Lo
escribía José María Pemán, hace más de cuarenta años, en ABC: -El
catalán no es un problema: es una evidencia. Lo que ocurre es que las
evidencias cobran fisonomía contorsionada de problema cuando son
manejadas por los políticos, ¡que ésos sí son un problema!
Un vaso de agua clara, llamaba entonces Pemán a
la lengua catalana: una realidad biológica, como la montaña de
Montserrat, no como las leyes o los decretos que manejan los políticos; y
contra la que las leyes y los decretos nada tenían que hacer. Ocurre
hoy, sin embargo, que todo lo que nos llega de Cataluña nos parece un
vaso de agua turbia; y lo mismo les ocurre a los catalanes con todo lo
que les llega de nosotros. Claro que lo que bebemos ya no es una
realidad biológica, sino una ponzoña que los políticos llevan manejando
demasiado tiempo. Decía Tirso de Molina que «la lealtad de Cataluña, si
en conservar sus privilegios es tenacísima, en servir a sus reyes es sin
ejemplo extremada». Pero a los catalanes les arrebataron injustamente
sus privilegios; y desde entonces dejaron de servir a sus reyes con
aquella lealtad extremada de antaño. La abolición de los fueros e
instituciones catalanas, allá en el siglo XVIII, fue una negación de su
realidad biológica; y, como las realidades biológicas no pueden negarse,
desde entonces Cataluña reaccionó de forma morbosa. La abolición de los
fueros catalanes, a la larga, sería aprovechada por el nacionalismo
como coartada para fomentar la conciencia de agravio histórico, frente a
otras tierras de España que los conservaron. Prat de la Riba, uno de
los impulsores del nacionalismo catalán, constataba que «el ser de
Cataluña seguía pegado como los pólipos al coral del ser castellano»; y,
puesto que los catalanes seguían sintiéndose españoles, el nacionalismo
decidió que había que conseguir como fuera que se sintieran catalanes y
nada más que catalanes. Y «esta obra -reconoce Prat de la Riba, en
frase estremecedora- no la hizo el amor, sino el odio».

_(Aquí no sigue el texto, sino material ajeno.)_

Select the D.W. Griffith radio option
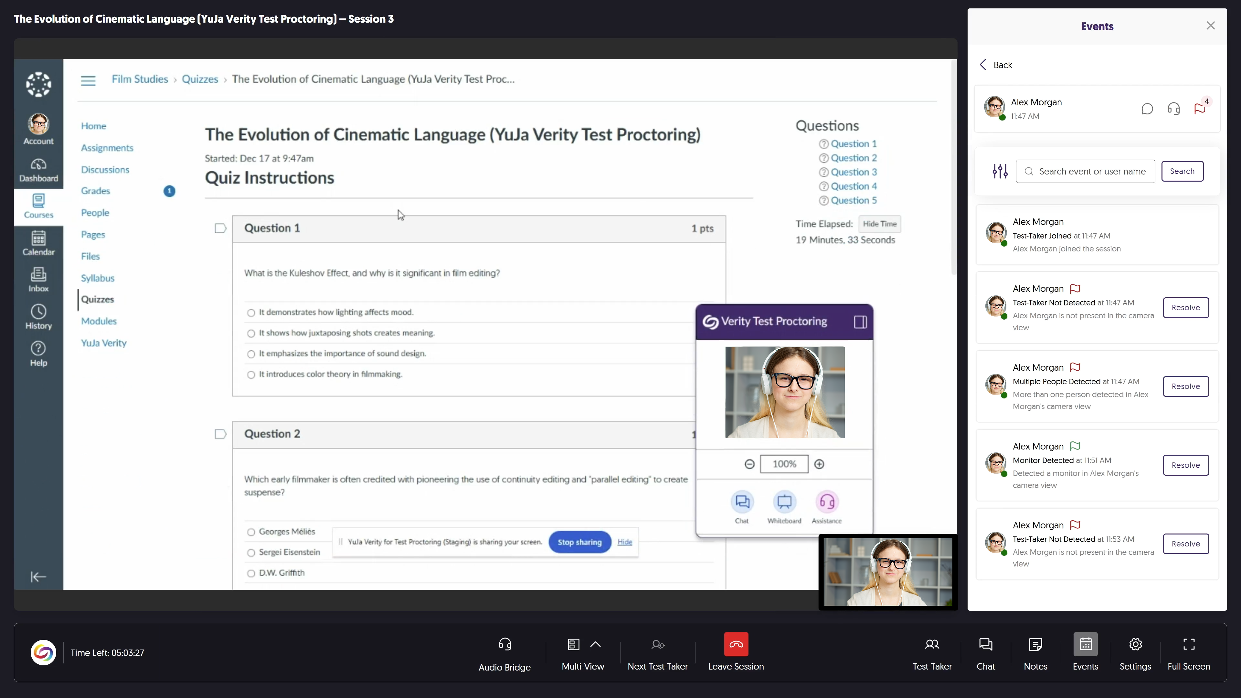Image resolution: width=1241 pixels, height=698 pixels. [251, 573]
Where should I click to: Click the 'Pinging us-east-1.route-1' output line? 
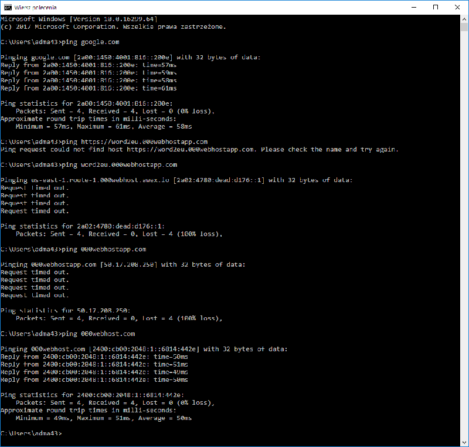point(176,180)
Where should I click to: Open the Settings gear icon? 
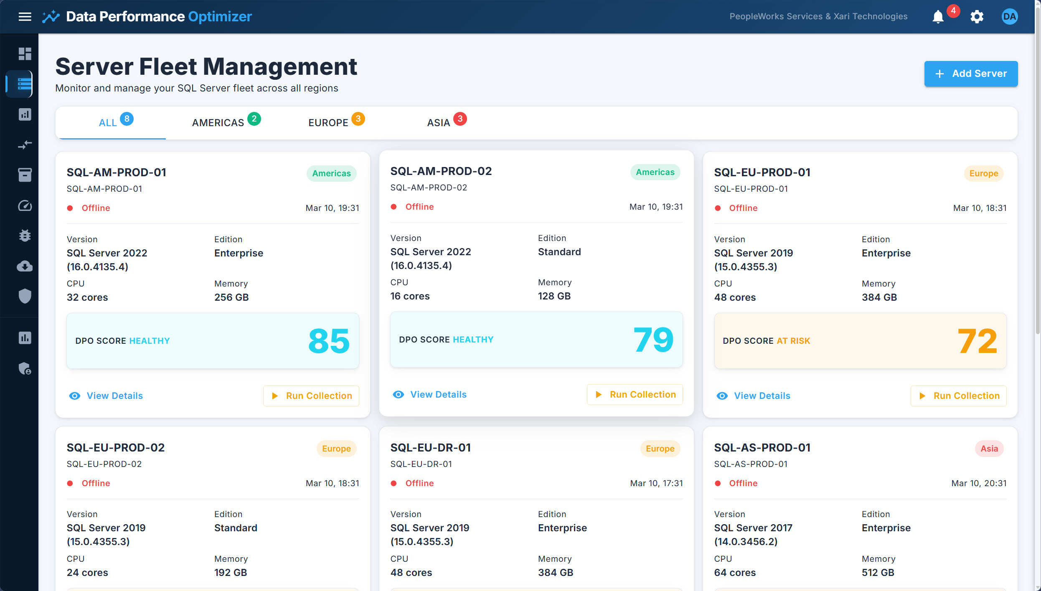pos(977,17)
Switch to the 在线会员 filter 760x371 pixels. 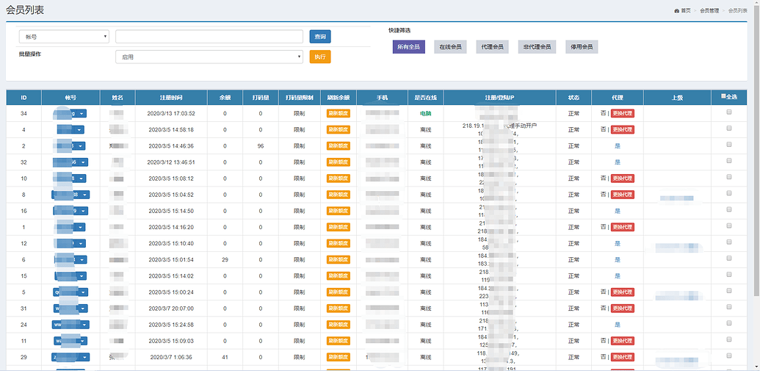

El nacionalismo catalán, como todos los
nacionalismos que en el mundo han sido, son y serán, constituye un
subproducto liberal; una consecuencia morbosa de esa pretensión
quimérica de construir una «nación» con leyes y decretos. Esta quimera
puramente contractualista, en la que la nación se constituye mediante un
acto de soberanía, olvidando las realidades históricas
-biológicas-preexistentes, es la que hemos celebrado, por ejemplo, en el
bicentenario de la constitución de Cádiz; y de esta quimera puramente
contractualista vinieron luego todas las floraciones de odio que se
dieron, y seguirán dándose, entre los pueblos de España. Este proceso ya
no tiene vuelta atrás, porque la negación de una realidad biológica
sólo engendra malformaciones; y el nacionalismo catalán es una
malformación inevitable de aquella sin parangón y tenacísima voluntad
catalana en la conservación de sus privilegios, abolidos con los
decretos de nueva planta. Luego aquella negación de una realidad
biológica se ha querido remediar con leyes (que si autonomías, que si
patatín, que si patatán), pero para entonces la obra del odio de la que
hablaba Prat de la Riba ya había prendido irremediablemente.
He aquí una paradoja atroz: aplaudimos y
conmemoramos el proceso político que entronizó el concepto de nación
soberana, olvidada de su realidad biológica preexistente; y, a la vez,
lamentamos que tal concepto haya calado en el nacionalismo catalán.
España sigue siendo ese sitio donde se pone tronos a las causas y
cadalsos a las consecuencias, en acertada frase de Vázquez de Mella.